● **EXERCISE INSTRUCTIONS**: In the entries below, the line with "1-866-587-8595 (993, 2059)" marks the start. Return it and every following line exactly, ending with the last.

[Data items]
<<<<

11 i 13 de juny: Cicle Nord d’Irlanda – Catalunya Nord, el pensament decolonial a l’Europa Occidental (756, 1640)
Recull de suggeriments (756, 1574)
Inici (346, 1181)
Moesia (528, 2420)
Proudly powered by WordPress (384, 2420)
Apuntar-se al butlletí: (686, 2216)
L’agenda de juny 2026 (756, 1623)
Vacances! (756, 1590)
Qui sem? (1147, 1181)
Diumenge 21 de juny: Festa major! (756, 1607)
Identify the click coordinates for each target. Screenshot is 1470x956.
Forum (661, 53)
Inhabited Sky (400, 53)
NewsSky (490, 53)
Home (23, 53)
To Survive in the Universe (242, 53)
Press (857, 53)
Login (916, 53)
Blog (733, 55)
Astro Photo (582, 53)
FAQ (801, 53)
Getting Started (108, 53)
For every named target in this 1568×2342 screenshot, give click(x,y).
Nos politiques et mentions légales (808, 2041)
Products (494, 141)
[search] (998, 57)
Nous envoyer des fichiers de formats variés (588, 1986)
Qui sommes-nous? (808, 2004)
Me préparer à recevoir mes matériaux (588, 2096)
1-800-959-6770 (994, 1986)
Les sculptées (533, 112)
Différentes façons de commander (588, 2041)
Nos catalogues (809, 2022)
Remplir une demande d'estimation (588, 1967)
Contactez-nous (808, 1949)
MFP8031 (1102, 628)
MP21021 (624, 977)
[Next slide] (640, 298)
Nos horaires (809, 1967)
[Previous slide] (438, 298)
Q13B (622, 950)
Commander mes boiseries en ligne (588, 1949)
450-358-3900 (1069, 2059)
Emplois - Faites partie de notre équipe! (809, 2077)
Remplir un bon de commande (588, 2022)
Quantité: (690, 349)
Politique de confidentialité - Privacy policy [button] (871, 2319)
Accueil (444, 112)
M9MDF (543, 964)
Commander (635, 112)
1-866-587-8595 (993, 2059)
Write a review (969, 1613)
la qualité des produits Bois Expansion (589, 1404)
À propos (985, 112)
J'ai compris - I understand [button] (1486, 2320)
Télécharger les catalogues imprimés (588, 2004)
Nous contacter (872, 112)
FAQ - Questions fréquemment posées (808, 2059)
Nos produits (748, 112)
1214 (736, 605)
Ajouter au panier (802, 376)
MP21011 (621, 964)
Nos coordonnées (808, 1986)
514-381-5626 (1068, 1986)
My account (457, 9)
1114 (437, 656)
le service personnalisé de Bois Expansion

>>>>

● **EXPECTED OUTPUT**:
1-866-587-8595 (993, 2059)
Write a review (969, 1613)
la qualité des produits Bois Expansion (589, 1404)
À propos (985, 112)
J'ai compris - I understand [button] (1486, 2320)
Télécharger les catalogues imprimés (588, 2004)
Nous contacter (872, 112)
FAQ - Questions fréquemment posées (808, 2059)
Nos produits (748, 112)
1214 (736, 605)
Ajouter au panier (802, 376)
MP21011 (621, 964)
Nos coordonnées (808, 1986)
514-381-5626 (1068, 1986)
My account (457, 9)
1114 (437, 656)
le service personnalisé de Bois Expansion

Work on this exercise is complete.